These are eventful times for Comcast (Nasdaq: CMCSA) as it moves ahead to buy NBC Universal. First, in what would appear to be an unrelated move, the powerful MSO inked a 10-year television distribution agreement with CBS that includes Showtime, the Smithsonian Channel and expanded distribution of CBS sports programming. Comcast, in return, gets expanded VoD content distribution from CBS and Showtime.
Below the surface, Comcast also removed a potential programming hurdle for a decade and proved that it is willing to deal with networks that compete with NBC. CBS, for its part, got a nice cash infusion and a "template for some of the other deals we're doing," President-CEO Les Moonves said. That template might just add another level of difficulty to the increasingly rancorous discussions between Time Warner Cable and Disney's ABC networks.
At the same time it was answering critics with the CBS deal, Comcast was getting an endorsement from a potential critic, House Communications Subcommittee Chairman Rick Boucher who wrote a letter to the FCC and Justice Department suggesting that they approve the merger with conditions that he said would "mitigate the potential for harm to competition and consumers."
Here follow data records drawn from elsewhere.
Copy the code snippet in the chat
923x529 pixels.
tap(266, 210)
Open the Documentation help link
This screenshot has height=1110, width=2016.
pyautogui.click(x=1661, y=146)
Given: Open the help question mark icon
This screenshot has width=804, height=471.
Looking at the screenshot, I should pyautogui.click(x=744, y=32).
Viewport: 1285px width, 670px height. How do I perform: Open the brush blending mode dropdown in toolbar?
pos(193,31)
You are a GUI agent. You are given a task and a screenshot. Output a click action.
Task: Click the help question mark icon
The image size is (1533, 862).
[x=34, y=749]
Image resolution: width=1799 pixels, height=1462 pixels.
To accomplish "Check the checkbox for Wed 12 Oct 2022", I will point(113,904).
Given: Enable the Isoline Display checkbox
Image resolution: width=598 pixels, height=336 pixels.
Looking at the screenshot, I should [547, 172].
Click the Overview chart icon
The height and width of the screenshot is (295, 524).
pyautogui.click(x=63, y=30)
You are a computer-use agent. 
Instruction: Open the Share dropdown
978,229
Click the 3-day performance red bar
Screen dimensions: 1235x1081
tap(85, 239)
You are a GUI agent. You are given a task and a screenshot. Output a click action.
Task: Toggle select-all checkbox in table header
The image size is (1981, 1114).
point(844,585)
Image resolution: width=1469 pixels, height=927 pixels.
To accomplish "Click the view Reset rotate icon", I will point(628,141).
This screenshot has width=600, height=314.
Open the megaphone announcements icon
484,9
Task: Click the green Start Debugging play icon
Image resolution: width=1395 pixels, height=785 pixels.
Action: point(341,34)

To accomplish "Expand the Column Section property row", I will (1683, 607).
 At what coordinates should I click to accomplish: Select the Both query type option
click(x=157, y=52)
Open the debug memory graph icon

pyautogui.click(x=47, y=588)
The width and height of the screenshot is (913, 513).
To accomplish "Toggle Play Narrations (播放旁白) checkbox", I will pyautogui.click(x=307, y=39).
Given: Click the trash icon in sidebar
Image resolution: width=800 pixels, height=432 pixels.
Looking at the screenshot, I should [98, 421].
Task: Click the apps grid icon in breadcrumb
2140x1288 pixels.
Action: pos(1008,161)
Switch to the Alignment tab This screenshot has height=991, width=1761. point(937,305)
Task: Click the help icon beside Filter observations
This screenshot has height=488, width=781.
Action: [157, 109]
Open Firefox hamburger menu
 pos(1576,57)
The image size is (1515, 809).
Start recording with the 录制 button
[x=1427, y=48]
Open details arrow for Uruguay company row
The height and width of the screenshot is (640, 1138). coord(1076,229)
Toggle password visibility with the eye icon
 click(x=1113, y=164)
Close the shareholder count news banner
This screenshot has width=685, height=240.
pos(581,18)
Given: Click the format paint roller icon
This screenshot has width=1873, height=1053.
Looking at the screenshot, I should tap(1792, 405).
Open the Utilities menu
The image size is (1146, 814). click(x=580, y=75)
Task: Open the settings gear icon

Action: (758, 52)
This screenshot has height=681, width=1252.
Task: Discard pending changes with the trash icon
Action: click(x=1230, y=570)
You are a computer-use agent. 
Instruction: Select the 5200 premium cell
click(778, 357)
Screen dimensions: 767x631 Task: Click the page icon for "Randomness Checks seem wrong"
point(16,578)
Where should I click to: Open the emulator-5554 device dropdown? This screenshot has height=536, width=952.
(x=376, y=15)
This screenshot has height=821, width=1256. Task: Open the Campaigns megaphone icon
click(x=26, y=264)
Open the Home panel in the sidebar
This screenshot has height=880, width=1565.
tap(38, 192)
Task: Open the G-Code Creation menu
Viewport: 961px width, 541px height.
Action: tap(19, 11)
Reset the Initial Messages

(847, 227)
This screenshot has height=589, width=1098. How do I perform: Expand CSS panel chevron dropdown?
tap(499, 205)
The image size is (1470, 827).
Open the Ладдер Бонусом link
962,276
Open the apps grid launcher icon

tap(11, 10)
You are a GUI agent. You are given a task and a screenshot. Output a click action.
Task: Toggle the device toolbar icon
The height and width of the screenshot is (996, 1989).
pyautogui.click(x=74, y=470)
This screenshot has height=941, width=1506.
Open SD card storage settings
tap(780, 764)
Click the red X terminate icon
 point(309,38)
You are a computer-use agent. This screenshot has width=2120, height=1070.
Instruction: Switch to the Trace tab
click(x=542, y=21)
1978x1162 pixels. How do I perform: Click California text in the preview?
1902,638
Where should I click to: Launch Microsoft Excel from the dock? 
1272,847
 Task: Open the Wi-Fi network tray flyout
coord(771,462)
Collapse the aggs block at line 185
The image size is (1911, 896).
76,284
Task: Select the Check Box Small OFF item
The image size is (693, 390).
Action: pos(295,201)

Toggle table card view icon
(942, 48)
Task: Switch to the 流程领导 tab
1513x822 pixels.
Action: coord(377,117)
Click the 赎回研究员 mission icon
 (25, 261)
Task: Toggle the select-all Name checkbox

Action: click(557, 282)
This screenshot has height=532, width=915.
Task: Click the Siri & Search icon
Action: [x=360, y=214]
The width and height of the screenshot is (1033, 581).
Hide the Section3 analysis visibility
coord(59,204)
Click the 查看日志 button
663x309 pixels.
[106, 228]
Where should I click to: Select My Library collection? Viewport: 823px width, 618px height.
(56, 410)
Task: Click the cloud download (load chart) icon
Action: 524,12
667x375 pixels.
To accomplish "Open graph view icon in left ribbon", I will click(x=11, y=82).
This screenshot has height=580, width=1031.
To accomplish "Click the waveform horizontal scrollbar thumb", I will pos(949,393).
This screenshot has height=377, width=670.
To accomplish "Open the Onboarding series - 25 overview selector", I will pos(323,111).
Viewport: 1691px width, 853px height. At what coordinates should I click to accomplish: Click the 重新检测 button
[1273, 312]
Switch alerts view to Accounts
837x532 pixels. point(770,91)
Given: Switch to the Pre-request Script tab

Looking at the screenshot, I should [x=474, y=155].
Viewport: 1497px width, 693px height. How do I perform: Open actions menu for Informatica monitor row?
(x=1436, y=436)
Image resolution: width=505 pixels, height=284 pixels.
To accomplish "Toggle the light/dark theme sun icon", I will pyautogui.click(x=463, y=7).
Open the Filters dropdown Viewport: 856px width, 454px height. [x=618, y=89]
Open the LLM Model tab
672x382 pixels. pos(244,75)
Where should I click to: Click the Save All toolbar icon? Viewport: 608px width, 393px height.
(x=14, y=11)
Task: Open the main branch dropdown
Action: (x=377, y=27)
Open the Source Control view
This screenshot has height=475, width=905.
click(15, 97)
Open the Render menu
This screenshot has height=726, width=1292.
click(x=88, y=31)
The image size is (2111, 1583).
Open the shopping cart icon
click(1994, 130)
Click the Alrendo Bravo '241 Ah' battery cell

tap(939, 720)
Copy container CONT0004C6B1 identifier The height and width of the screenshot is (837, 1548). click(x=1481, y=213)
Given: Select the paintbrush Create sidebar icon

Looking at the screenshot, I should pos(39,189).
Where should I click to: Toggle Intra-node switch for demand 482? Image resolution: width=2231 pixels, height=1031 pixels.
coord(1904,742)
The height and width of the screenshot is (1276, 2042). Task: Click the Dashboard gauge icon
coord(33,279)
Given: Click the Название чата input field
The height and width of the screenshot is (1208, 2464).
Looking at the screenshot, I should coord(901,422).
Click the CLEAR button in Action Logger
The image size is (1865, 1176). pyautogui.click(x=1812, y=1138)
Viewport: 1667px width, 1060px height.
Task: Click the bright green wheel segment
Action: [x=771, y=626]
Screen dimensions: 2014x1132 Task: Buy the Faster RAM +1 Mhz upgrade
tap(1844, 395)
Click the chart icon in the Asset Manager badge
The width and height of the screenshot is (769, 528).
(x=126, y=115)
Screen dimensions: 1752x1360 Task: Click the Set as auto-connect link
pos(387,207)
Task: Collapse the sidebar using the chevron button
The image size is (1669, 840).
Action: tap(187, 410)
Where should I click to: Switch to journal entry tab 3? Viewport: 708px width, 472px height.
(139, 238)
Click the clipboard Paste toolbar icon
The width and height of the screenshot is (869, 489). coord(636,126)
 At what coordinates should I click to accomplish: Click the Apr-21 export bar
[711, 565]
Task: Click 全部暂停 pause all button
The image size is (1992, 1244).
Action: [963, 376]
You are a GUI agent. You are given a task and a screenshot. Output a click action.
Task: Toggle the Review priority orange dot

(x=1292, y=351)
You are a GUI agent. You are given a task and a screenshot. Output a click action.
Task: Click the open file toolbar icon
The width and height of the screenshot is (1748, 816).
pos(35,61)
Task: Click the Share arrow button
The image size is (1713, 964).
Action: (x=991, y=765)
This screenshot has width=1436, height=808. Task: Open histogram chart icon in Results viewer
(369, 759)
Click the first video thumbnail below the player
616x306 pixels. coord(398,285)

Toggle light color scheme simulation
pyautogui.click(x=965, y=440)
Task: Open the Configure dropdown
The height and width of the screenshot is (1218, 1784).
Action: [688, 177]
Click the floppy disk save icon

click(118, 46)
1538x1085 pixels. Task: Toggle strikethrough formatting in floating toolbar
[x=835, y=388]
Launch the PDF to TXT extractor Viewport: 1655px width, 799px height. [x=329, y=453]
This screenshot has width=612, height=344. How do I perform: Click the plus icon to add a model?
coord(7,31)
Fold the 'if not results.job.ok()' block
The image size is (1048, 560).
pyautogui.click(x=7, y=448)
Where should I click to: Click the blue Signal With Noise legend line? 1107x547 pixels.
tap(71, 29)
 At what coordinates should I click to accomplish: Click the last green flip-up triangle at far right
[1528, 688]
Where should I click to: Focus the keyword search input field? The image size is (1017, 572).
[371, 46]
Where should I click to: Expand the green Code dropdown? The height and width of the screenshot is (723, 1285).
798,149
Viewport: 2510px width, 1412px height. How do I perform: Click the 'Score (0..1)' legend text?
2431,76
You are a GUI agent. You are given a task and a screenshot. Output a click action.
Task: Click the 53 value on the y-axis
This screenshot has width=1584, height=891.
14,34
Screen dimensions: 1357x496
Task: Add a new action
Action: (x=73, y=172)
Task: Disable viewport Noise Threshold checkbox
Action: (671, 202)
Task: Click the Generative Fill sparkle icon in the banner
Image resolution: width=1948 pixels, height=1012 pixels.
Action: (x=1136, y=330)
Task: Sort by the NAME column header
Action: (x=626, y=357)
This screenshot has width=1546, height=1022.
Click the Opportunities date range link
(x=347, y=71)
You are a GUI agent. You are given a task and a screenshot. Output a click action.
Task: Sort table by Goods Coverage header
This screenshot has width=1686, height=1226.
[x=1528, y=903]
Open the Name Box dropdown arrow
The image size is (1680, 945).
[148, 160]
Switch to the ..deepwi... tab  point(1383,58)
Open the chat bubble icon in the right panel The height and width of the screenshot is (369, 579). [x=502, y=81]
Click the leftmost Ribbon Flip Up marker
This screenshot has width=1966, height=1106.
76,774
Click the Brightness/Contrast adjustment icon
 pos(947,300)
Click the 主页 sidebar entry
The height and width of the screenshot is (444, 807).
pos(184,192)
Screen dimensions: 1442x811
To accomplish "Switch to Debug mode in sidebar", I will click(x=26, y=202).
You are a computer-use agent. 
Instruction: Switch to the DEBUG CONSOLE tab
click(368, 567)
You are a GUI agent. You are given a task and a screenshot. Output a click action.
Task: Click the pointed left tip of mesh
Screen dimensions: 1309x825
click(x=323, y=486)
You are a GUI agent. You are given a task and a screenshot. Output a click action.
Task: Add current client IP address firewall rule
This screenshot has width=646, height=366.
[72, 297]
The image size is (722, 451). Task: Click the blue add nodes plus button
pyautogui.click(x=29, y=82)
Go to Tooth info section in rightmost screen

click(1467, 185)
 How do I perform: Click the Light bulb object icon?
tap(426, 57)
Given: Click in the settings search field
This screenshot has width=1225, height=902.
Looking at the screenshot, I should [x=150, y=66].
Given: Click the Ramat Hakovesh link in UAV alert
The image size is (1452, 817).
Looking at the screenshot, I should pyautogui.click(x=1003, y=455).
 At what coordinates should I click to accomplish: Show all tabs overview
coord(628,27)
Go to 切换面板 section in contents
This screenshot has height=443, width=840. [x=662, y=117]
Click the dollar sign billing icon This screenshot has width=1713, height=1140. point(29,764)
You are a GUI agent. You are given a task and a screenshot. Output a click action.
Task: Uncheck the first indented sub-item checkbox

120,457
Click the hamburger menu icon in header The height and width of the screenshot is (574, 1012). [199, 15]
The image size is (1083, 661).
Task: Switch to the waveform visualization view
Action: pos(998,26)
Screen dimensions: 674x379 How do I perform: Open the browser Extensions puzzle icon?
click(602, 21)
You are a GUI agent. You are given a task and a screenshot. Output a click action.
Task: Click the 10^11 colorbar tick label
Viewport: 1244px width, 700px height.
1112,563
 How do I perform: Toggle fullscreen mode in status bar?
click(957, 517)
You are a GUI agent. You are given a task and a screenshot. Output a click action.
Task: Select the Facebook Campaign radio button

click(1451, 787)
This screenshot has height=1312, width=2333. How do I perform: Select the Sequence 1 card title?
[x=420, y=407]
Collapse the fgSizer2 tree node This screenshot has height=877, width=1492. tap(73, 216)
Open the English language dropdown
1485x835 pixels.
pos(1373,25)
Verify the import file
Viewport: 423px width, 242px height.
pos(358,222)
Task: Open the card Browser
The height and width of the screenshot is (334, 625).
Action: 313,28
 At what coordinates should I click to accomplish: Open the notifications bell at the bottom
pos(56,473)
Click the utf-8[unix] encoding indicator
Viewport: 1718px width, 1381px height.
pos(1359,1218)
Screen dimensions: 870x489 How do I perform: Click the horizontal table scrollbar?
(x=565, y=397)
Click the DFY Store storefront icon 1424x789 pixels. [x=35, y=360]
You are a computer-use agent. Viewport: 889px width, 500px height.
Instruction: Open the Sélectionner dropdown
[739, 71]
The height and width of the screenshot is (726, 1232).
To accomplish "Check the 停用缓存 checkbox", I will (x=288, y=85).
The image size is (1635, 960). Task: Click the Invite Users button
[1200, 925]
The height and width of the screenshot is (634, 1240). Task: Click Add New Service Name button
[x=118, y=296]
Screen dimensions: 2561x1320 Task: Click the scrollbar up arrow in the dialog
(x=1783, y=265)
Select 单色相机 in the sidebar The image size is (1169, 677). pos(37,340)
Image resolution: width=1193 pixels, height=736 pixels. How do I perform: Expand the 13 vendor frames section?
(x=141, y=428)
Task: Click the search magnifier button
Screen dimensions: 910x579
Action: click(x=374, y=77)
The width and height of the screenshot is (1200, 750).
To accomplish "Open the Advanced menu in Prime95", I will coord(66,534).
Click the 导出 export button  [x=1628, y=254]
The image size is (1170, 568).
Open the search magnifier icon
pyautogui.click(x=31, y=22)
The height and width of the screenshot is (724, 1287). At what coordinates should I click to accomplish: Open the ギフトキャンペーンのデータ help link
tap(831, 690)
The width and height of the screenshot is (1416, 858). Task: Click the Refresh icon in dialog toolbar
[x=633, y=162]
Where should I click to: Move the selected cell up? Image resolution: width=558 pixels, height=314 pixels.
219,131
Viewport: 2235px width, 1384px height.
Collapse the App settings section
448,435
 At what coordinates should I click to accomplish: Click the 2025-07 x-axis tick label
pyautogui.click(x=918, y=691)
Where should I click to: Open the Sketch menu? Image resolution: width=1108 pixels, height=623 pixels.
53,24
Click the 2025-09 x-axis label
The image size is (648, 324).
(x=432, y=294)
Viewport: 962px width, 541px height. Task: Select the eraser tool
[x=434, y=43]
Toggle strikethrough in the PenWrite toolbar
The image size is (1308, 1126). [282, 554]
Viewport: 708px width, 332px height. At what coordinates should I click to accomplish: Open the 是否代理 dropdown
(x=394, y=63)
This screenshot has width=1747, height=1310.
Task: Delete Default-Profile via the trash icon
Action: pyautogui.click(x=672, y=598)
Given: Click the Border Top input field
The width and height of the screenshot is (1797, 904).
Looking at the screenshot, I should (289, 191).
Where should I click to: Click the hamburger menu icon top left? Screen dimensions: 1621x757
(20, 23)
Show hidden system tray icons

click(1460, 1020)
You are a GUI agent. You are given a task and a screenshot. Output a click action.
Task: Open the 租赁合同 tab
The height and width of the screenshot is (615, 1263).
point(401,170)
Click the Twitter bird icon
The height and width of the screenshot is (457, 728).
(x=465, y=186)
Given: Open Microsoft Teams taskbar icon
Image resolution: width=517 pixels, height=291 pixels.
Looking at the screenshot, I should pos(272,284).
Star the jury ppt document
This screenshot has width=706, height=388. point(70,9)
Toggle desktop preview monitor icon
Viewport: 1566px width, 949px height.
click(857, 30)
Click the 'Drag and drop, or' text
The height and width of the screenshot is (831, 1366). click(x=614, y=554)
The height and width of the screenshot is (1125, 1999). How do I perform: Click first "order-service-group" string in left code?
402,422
All was not necessarily good news, though. NBC CEO Jeff Zucker got caught saying aloud what everyone already knew but kept at whisper level: NBC could start charging for online streams of its TV shows. Zucker's comments were financially sensible, if not welcome. "We have to figure out how we're going to pay for this quality content ... I do not think that it is a foregone conclusion that content should be free on the Internet."